YOUR INSTRUCTIONS: Please print the entries below exactly, from the line with "Click the QIWI" through the line with "Click the Stats", including both of those lines and leaving out all others.

DATA EXTRACT:
....

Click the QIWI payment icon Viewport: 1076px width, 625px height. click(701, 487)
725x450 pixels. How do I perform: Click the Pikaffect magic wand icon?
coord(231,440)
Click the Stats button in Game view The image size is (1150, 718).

....

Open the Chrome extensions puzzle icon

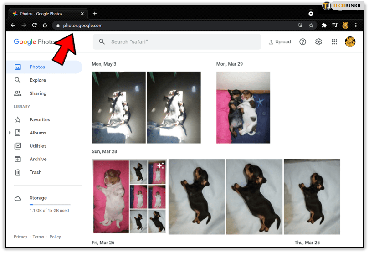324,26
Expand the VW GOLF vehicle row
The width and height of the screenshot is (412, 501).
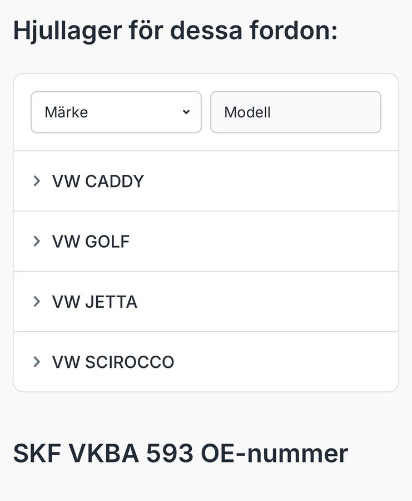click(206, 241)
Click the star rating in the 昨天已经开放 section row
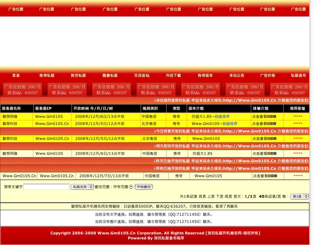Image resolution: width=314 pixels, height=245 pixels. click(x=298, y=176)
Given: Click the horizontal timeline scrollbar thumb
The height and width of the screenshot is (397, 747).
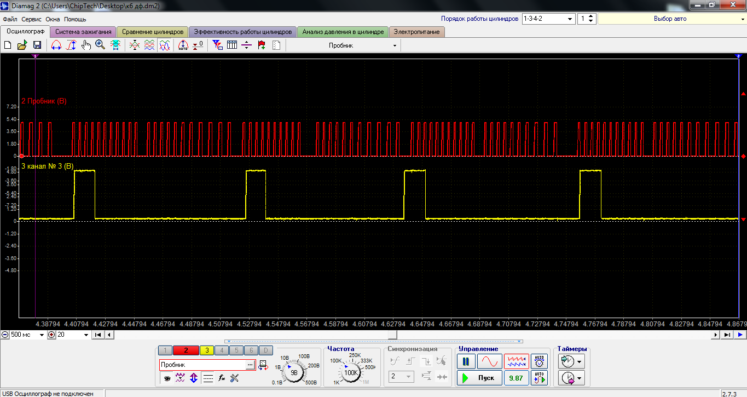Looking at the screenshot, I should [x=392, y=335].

....

RESPONSE TO THIS EXERCISE:
Click the QIWI payment icon Viewport: 1076px width, 625px height. click(701, 487)
725x450 pixels. How do I perform: Click the Pikaffect magic wand icon?
coord(231,440)
Click the Stats button in Game view The image size is (1150, 718).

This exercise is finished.